To develop this framework, the project will first apply it to hepatocellular carcinoma, a major type of liver cancer that is increasing in incidence in Europe and other Western countries, but for which treatment options are limited. “We will develop a model to identify prognostic biomarkers for hepatocellular carcinoma,” explains Charlotte Ng. Ng has been working on this type of liver cancer for several years, since her time as a research associate under Professor Luigi Maria Terracciano at the University Hospital in Basel, Switzerland. There, her research developed in cancer bioinformatics and computational biology. “I have always been very interested in these research fields, since focusing on bioinformatics in my undergraduate degree at University of New South Wales, Australia,” tells Charlotte Ng. Since then, the researcher has journeyed from Cambridge, UK – for a PhD in oncology – to the Memorial Sloan Kettering Cancer Center in New York and to other top research institutes in Basel and Bern, before joining Humanitas in 2023.

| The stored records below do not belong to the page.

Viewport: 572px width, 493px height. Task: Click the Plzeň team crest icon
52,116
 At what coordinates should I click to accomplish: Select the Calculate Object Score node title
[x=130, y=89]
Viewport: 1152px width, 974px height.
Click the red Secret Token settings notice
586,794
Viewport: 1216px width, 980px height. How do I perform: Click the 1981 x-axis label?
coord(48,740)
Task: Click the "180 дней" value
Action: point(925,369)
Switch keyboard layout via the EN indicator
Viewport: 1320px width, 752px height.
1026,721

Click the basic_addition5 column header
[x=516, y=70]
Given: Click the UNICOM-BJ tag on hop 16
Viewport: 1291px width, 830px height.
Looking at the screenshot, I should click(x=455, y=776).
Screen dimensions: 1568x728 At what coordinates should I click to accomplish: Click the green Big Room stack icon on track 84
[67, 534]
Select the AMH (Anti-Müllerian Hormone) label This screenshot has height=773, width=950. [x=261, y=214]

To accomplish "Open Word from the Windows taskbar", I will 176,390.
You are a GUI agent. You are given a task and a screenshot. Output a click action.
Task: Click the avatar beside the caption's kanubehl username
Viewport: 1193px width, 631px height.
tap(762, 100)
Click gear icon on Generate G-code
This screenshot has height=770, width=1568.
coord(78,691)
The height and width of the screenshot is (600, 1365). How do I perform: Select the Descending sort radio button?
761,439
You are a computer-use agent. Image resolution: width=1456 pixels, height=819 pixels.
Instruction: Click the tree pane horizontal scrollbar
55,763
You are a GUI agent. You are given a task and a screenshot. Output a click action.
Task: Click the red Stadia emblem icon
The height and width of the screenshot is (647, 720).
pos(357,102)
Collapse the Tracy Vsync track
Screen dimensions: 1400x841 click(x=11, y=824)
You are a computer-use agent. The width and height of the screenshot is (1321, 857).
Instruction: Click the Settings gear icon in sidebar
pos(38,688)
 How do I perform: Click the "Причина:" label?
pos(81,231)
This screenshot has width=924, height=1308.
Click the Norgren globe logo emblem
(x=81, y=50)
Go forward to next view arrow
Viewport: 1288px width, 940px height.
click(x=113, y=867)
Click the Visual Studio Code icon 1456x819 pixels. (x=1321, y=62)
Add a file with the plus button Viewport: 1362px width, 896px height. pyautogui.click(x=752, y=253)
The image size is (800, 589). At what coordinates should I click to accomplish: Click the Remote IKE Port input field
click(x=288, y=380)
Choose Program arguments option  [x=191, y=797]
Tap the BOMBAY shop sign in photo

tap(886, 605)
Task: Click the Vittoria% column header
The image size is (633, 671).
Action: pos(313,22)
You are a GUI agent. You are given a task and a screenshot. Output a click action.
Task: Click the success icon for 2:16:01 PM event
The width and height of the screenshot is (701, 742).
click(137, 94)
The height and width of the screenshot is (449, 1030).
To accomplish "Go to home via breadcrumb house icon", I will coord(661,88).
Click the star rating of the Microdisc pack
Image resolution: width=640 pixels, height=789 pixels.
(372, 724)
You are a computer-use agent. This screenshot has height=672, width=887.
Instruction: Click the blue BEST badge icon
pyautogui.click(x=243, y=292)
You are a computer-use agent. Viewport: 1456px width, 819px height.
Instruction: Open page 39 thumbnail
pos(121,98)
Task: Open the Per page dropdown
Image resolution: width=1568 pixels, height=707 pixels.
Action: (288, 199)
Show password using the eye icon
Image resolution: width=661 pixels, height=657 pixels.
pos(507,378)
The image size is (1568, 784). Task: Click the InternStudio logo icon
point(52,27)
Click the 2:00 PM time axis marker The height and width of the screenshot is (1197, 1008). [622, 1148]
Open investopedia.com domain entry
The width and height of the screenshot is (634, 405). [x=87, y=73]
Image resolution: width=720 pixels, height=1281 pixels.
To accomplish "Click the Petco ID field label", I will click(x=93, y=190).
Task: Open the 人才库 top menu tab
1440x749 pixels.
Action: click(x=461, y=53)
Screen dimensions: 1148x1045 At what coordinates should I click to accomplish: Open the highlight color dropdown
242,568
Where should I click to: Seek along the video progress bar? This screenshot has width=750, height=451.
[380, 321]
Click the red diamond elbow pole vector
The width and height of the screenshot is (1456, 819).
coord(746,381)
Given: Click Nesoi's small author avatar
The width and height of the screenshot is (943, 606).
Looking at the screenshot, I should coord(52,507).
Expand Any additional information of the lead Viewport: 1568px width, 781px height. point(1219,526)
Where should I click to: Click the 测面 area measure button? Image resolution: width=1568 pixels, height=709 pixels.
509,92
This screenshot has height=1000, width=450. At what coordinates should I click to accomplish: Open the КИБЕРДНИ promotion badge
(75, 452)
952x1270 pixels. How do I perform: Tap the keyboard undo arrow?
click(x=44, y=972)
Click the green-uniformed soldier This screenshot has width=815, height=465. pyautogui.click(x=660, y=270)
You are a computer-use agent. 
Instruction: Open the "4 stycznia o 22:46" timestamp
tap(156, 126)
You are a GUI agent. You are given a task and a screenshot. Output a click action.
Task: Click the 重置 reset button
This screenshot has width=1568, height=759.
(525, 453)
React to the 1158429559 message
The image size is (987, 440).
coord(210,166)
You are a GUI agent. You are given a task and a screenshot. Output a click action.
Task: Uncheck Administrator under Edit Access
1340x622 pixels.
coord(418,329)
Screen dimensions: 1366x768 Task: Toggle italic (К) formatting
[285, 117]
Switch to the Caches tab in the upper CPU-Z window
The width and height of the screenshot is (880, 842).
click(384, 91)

Making AI more useful for clinicians and patients

“While I’m a classically trained bioinformatician, I have a long experience working in wet labs, side by side with biologists, and to this day I have very close collaborations with them. Oftentimes, bioinformaticians are not aware enough of the biological interpretations, or conversely, many biologists are not exposed to bioinformatics.” This collaboration is critical, Ng emphasizes, because the attention to bioinformatics is growing. “We need to learn to speak the same language, learn about the terminology and how things are done.”

At Humanitas, Ng fosters this collaborative mindset by organizing internal monthly seminars for bioinformaticians. “Most of them work in biology labs, and sometimes their PIs are clinicians or biologists. I try to contribute, providing a different perspective to the more technical aspects of their projects. We have someone internally present to the group every month, so we get the opportunity to hear what everybody else is doing,” explains Charlotte Ng. She also teaches bioinformatics at various levels, from medical students to PhD students.

Ng also teaches bioinformatics at various levels, from medical students to doctoral candidates. In this context, the partnership with Bocconi University has led to the creation of the Master’s Degree Program in Data Analytics and Artificial Intelligence in Health Sciences (DAIHS). This is a two-year program aimed at training specialists capable of implementing AI and Machine Learning methods in the healthcare sector.

Developing new frameworks for AI models means making them more useful for clinicians and patients, starting with making better use of the wealth of clinical data generated by research hospitals, comments Ng. “I would like to see AI frameworks and data science become part of clinical management, so as to help clinicians make clinical decisions, to identify new drugs, or to find the best treatment options for individual patients.”